Martin Venzal - ToulEco

Jeudi 8 septembre 2022
Relations Médias

Introduction : présentation du journaliste/de son média

Après avoir fait ses débuts à la Dépêche du Midi, à Radio Campus et à la Croix du Midi, Martin Venzal a travaillé à la pige à Paris, notamment au Parisien et à RFI. Après avoir participé à l'aventure des start-ups avec Cityvox en 2000, il redescend à Toulouse comme correspondant régional, notamment pour Aujourd'hui en France, BFM Radio et la Tribune. Martin Venzal a collaboré à plusieurs médias nationaux (L'Express, CB News, LSA, Marie-Claire) et régionaux (Tout Toulouse, la Dépêche du Midi, etc.), avant de co-fonder en 2008 le média d'information économique régional ToulÉco. 

 

  • Une expérience marquante dans votre carrière ?

Les aventures de ToulÉco et de Ramdam bien sûr ! La première, en 2008, est partie d'une expérimentation : celle de pouvoir lancer un média en ligne sur l'économie régionale (à l'époque, ce n'était que Midi-Pyrénées) et essayer d'en vivre. Nous étions une douzaine de journalistes dans le projet, principalement issus du cahier Économie de la Dépêche du Midi sous la rédaction de Philippe Hugon. Et je pense qu'au lancement, aucun d'entre nous ne pensait que nous serions encore là quatorze ans plus tard. 

L'autre aventure date de 2015, puisqu'elle porte sur la reprise du média Ramdam, excellent magazine culturel régional fondé par Pierre Combes [ancien membre et administrateur du Club, NDLR]. Avec, là encore, de vrais défis à relever en matière de choix éditoriaux, mais aussi de support, puisque le digital prend une part croissante dans nos activités (et cela continue). 

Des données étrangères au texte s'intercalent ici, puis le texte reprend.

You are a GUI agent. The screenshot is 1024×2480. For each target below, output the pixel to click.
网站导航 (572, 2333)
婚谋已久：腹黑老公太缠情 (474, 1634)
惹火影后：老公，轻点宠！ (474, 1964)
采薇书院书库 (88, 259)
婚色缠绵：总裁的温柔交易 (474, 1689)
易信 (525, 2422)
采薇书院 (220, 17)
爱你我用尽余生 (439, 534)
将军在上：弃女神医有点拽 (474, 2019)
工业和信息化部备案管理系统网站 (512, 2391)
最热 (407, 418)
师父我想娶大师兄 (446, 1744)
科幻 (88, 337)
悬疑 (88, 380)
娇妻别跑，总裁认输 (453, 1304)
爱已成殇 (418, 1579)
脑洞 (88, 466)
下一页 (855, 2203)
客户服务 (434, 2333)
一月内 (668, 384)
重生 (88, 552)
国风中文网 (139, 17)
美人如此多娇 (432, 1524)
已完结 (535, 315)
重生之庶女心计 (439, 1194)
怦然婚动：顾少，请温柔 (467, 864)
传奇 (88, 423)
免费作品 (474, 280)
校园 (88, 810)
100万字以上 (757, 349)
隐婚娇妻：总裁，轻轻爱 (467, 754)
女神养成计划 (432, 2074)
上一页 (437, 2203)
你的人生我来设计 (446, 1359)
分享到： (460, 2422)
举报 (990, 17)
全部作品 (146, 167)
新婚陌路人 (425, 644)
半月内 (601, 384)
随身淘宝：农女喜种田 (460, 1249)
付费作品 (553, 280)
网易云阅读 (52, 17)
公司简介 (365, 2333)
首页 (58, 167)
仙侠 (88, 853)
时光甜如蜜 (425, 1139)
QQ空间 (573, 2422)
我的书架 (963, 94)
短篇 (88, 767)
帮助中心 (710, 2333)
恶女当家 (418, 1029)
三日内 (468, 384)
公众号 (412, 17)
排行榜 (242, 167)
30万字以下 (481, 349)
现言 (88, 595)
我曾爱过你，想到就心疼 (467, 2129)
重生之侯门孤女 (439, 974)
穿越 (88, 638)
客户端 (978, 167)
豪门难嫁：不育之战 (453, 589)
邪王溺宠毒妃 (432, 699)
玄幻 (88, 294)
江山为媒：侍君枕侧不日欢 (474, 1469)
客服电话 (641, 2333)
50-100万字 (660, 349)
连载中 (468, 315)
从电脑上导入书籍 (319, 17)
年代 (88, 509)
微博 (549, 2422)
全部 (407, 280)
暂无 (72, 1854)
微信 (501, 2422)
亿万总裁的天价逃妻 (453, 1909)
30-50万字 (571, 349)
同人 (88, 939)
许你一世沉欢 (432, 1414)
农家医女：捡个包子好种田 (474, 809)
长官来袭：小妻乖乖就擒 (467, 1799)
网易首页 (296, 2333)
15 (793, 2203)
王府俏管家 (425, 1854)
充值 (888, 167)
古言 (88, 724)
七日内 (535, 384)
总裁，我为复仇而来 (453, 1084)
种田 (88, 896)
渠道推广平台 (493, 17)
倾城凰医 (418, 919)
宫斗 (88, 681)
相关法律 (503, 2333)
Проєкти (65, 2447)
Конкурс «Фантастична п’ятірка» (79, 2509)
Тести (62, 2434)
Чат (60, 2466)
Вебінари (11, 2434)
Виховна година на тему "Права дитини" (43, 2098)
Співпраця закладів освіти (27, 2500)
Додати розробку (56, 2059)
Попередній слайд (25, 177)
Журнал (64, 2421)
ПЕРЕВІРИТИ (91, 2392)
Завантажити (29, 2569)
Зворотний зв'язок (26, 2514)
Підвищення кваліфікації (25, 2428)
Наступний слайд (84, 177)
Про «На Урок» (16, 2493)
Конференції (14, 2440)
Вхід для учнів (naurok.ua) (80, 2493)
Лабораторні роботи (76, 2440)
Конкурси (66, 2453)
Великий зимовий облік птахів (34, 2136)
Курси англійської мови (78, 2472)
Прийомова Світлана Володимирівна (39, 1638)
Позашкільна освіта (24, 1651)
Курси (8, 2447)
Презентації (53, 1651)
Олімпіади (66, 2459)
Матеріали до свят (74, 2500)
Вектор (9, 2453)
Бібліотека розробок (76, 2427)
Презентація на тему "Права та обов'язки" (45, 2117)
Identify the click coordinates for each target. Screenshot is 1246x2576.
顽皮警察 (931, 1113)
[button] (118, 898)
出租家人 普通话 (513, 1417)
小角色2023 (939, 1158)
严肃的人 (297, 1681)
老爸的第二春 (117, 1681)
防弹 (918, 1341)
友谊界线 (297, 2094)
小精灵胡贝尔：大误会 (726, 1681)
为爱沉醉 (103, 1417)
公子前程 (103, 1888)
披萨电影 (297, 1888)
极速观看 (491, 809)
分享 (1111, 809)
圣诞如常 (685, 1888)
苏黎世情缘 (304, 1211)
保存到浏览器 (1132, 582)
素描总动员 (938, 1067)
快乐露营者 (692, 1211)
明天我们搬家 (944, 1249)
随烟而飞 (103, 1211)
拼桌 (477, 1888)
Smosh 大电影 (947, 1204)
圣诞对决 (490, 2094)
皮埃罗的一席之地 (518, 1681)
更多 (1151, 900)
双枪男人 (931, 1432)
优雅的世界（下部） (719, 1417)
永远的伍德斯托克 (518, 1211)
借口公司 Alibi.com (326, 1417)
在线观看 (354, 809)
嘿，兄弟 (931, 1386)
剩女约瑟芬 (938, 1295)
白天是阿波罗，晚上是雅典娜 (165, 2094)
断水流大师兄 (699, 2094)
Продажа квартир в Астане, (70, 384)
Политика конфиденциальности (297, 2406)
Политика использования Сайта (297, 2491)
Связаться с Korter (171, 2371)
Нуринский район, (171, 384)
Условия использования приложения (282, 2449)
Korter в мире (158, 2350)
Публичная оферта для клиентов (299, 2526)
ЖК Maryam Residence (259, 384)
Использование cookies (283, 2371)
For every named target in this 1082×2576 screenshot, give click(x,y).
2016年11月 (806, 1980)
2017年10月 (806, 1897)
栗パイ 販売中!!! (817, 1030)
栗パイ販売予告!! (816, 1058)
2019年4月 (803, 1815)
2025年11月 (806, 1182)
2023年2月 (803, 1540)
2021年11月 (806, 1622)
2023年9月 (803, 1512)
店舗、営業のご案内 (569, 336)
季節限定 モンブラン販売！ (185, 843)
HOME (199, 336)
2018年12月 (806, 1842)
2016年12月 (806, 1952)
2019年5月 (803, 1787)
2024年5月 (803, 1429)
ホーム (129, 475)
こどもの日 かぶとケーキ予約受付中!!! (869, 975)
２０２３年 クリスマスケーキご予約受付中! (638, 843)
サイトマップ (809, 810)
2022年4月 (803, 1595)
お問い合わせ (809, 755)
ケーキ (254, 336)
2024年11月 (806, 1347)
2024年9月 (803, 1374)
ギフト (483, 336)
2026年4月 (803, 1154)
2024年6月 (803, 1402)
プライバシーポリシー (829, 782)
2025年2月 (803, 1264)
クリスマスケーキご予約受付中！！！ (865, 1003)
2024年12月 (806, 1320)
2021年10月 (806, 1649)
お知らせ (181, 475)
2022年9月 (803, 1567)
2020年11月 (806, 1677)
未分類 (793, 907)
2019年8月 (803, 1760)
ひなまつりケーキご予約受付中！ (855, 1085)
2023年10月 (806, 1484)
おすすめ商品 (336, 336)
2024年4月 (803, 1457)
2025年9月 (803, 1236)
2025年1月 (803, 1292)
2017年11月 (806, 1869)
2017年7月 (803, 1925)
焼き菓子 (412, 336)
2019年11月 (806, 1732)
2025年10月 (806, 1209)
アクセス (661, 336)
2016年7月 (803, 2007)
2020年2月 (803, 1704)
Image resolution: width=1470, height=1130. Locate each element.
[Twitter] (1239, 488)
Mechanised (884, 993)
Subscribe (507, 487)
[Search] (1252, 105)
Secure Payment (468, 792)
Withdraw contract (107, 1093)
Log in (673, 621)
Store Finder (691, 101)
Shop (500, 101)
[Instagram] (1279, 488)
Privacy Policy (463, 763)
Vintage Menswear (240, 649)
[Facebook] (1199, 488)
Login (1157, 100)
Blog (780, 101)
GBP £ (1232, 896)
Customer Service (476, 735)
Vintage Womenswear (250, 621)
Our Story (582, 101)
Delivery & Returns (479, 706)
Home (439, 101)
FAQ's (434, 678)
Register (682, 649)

Le point commun de ces deux projets reste l'humain, car, hormis des départs en retraite et quelques renouvellements salutaires, les journalistes de l'époque sont toujours présents sur chaque média. Or ce qui caractérise une rédaction aujourd'hui, cela reste les femmes et les hommes qui la composent. Vous pouvez coucher sur le papier la ligne éditoriale la plus spécifique qui soit, ce sont, au final, toujours les journalistes qui écrivent les sujets et prennent les photos ! 

 

  • Qu’est-ce qui fait un bon sujet ?

Je pense que c'est une question que l'on doit se poser à chaque conférence de rédaction. Il y a plusieurs règles qui peuvent déterminer un bon sujet. Par exemple, un sujet qui suscite le débat lors d'une réunion de rédaction est nécessairement un bon sujet. Mais au-delà de cela, c'est le lecteur qui décide, en le lisant, si un sujet est bon ou pas. Et c'est pour ça qu'il faut toujours se mettre à sa place. Très souvent, en réunion, on s'imagine des idées, on choisit les angles, on réfléchit aux personnes à contacter et au bout d'une heure d'échange, on oublie de poser cette question fatidique : le lecteur trouvera-t-il cet article/dossier intéressant ? Va-t-il cliquer sur le lien pour le lire ? Va-t-il acheter le magazine ? Moi-même, en tant que lecteur, est-ce que je considère que c'est un bon sujet ? Les réponses dépendent toujours du profil de lectorat, caractéristique de chaque média. D'où la nécessité de bien connaître celles et ceux qui nous lisent. 

 

  • Un conseil pour ceux qui se lancent ?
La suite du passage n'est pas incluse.